Copy out the lines of the listing below word for word, starting with the line that contains "Where should I" and going on through the line that contains "[x=558, y=986]".

### Exercise inputs
## Start
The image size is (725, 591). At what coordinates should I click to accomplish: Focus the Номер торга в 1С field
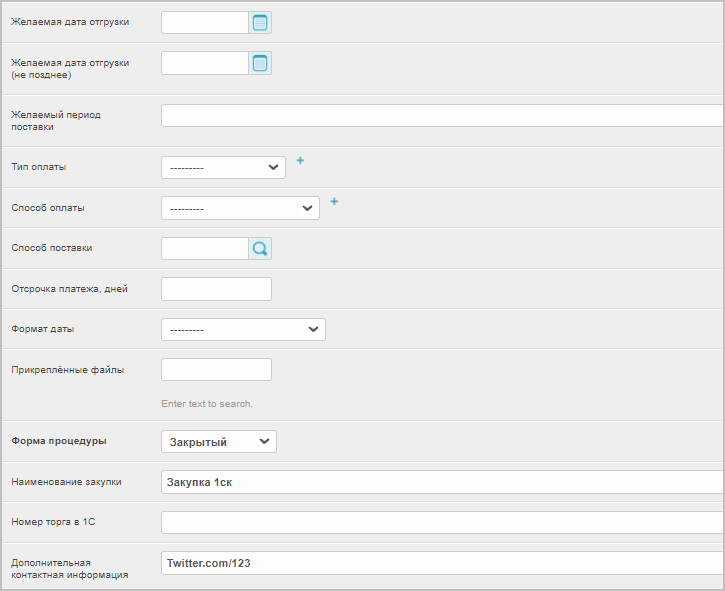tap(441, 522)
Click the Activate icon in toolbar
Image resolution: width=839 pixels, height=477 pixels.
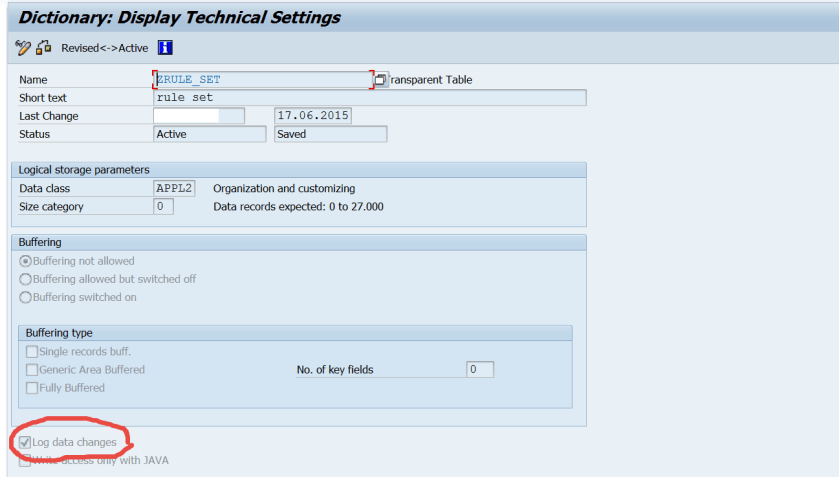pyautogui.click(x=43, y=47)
## End
## Start
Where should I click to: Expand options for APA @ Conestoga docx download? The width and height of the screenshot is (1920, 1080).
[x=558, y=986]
## End
## Start
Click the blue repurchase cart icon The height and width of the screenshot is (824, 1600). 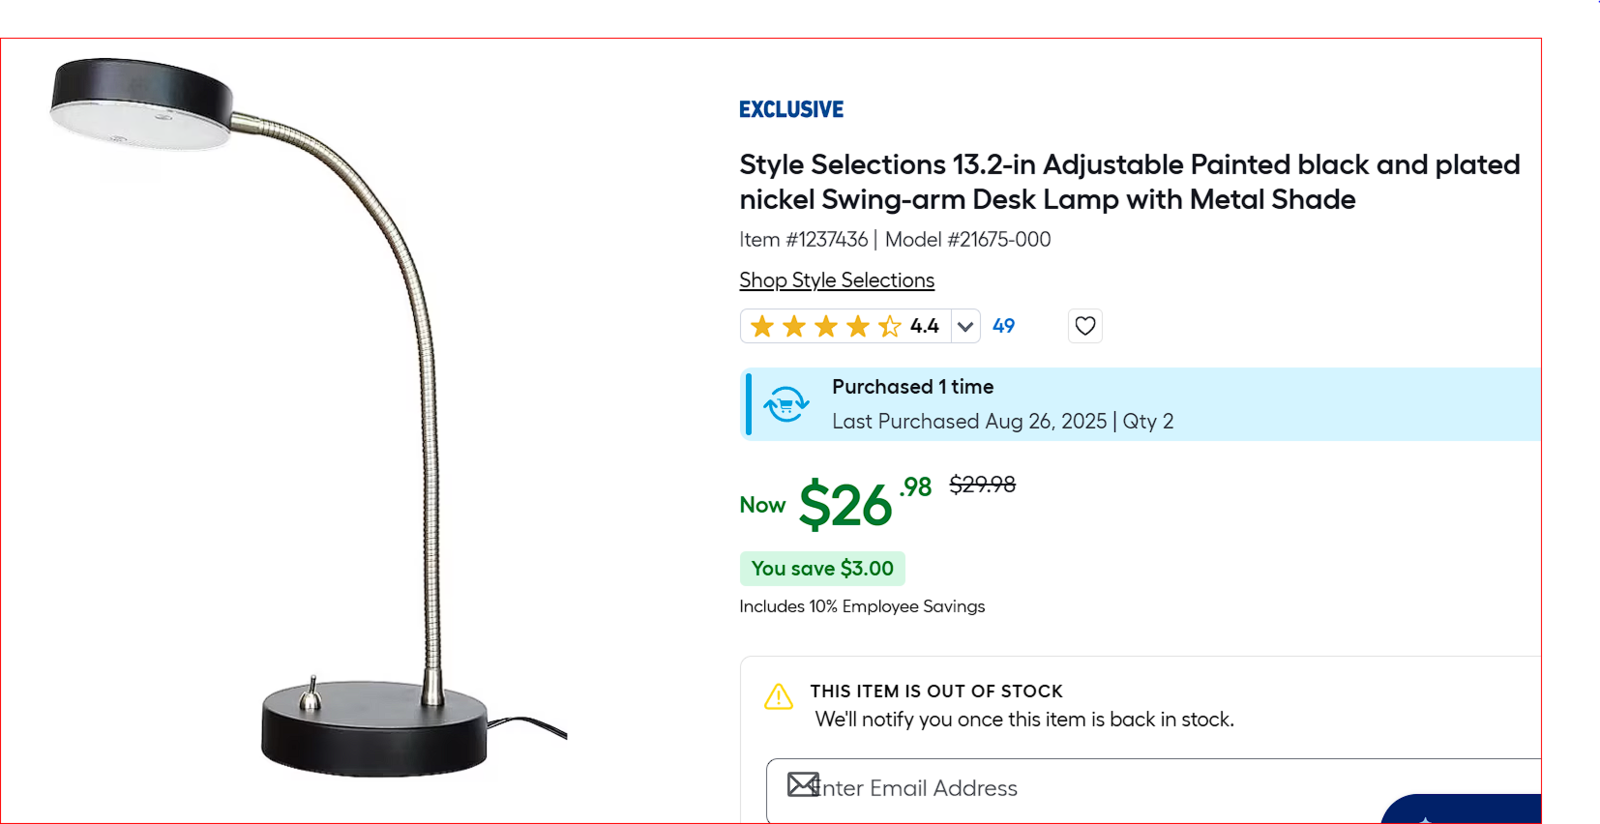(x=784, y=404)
## End
### The response
Where should I click to: Expand options for APA @ Conestoga docx download? The width and height of the screenshot is (1920, 1080).
[x=558, y=986]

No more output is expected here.